The Nagoya Institute of Technology team describes their simple new method for converting fish waste into CNOs in a new study published in the journal Green Chemistry. The researchers devised a method for converting fish scales extracted from fish waste into CNOs in a matter of seconds. Microwave pyrolysis is the key to this.
Interestingly, the researchers are still looking into the reason for their discovery - they don't yet fully understand why fish scales can be converted into CNOs so easily. What they do know is that it could be due to the collagen in fish scales absorbing enough microwave radiation to cause a rapid rise in temperature. This, in turn, causes thermal decomposition, also known as "pyrolysis." Pyrolysis generates gases that aid in the formation of CNOs.
The new method is impressive in that it does not require high temperatures or complex catalysts and takes only 10 seconds.
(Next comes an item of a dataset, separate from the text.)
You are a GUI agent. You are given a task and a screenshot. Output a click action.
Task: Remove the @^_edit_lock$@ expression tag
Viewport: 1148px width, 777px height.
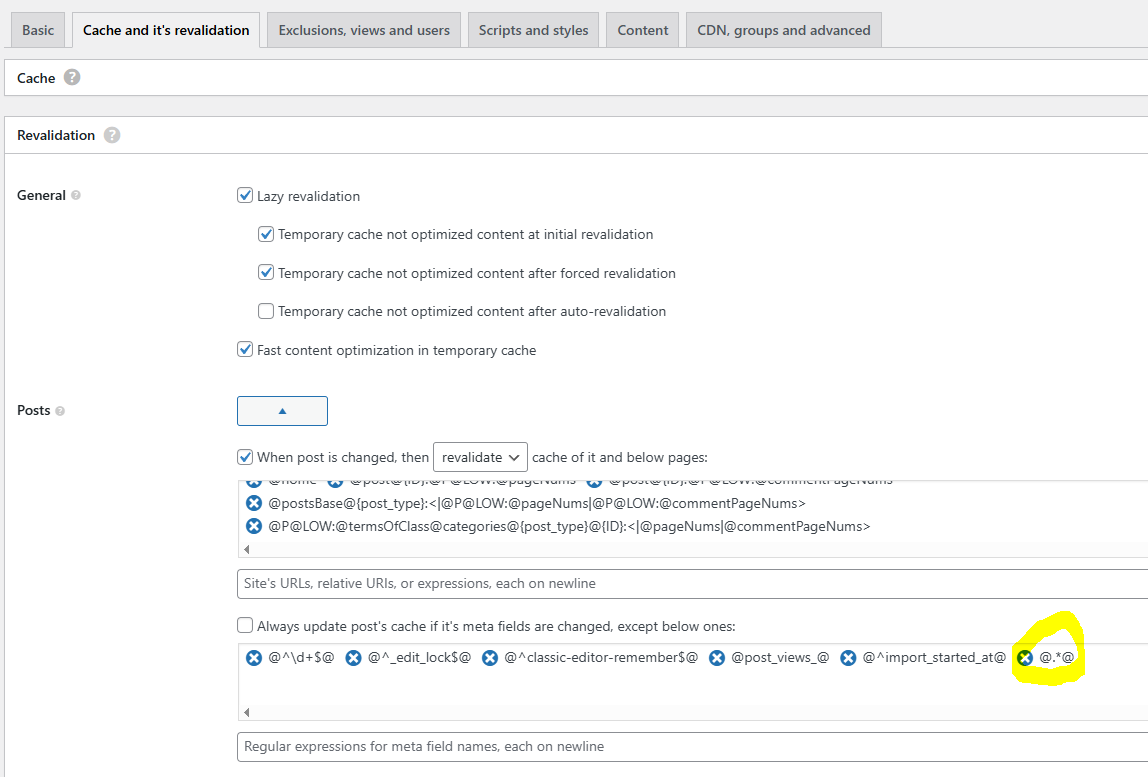click(353, 658)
According to the researchers' paper, the process also produces CNOs with extremely high crystallinity, which is extremely rare for processes involving biomass waste.
The researchers also mention that their method generates CNOs that are selectively and thoroughly functionalized with (COOH) and (OH) groups. One of the advantages of their CNOs' functionalization and high crystallinity is that they have excellent optical properties.
Associate Professor Takashi Shirai, who worked on the new study, stated, "CNOs emit ultra-bright visible light with a 40 percent efficiency (or quantum yield). This value, which has never been achieved before, is approximately ten times greater than that of previously reported CNOs synthesized using conventional methods."
The efficiency of their fish-based CNOs was demonstrated in the lab by using them in LEDs and blue-light-emitting thin films. They claimed to have produced a highly stable emission. "The stable optical properties may allow us to fabricate large-area emissive flexible films and LED devices," Dr. Shirai explained.
These discoveries will pave the way for the development of next-generation displays and solid-state lighting. Not only would using fish waste be a more environmentally friendly way of producing electronics, but it could also lower production costs for next-generation displays.